Pharmacokinetic characterization of a human immunodeficiency virus protease inhibitor, saquinavir, during ethanol intake in rats

Throughout therapeutic drug monitoring of human immunodeficiency virus (HIV) protease inhibitors in HIV-infected patients, it was found that plasma concentrations of saquinavir (SQV) were reduced in patients who had a habit of alcohol intake during double protease therapy with SQV and ritonavir (RTV). This study confirmed the pharmacokinetic profiles of SQV during ethanol intake in rats. After oral administration of SQV alone (20 mg/kg) in rats prepared by free access to 15% ethanol solution for 14 days (day 14 rats), the area under the concentration vs time curves (AUC) showed a significant decrease (p<0.01) in comparison with control rats from 0.78+/-0.10 to 0.38+/-0.03 microg h/ml. For intravenous administration of SQV alone (5 mg/kg) to day 14 rats, the total body clearance increased significantly by 1.4-fold (p<0.05), whereas for intracolonic administration of SQV alone, no significant differences in the values of pharmacokinetic parameters were found between control and day 14 rats.
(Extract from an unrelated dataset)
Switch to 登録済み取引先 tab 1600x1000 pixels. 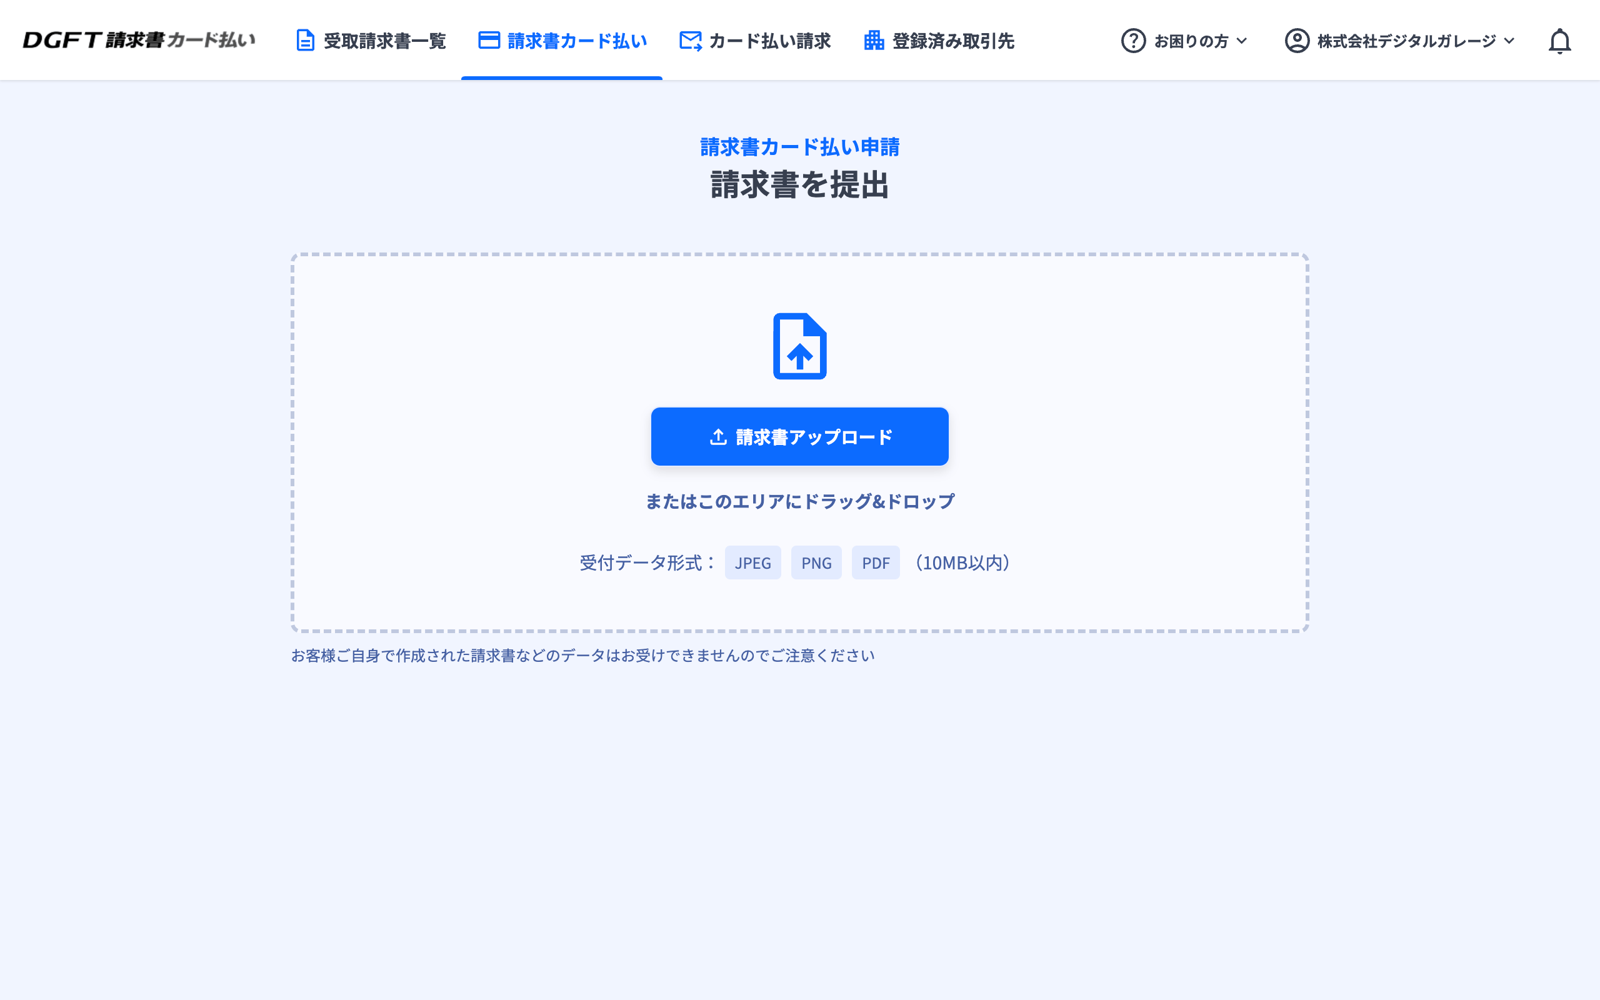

With RTV, which has the strongest inhibitory effect on the CYP3A enzyme of the current HIV protease inhibitors, the AUC values of SQV at RTV doses of 2 and 20 mg/kg in day 14 rats also decreased significantly (p<0.01) from 1.30+/-0.06 to 0.57+/-0.05 microg h/ml and from 17.63+/-1.66 to 4.18+/-0.94 microg h/ml, respectively, indicating that the degree of the decrease of AUC values after oral administration with RTV after ethanol intake was larger than the mono-therapy with SQV. This study showed that ethanol-intake decreases the bioavailability of SQV after oral administration alone or with RTV. These observations provide useful information for the treatment of HIV-infected patients when they receive a combination therapy with SQV and RTV, and arouse attention for the effects of alcohol intake.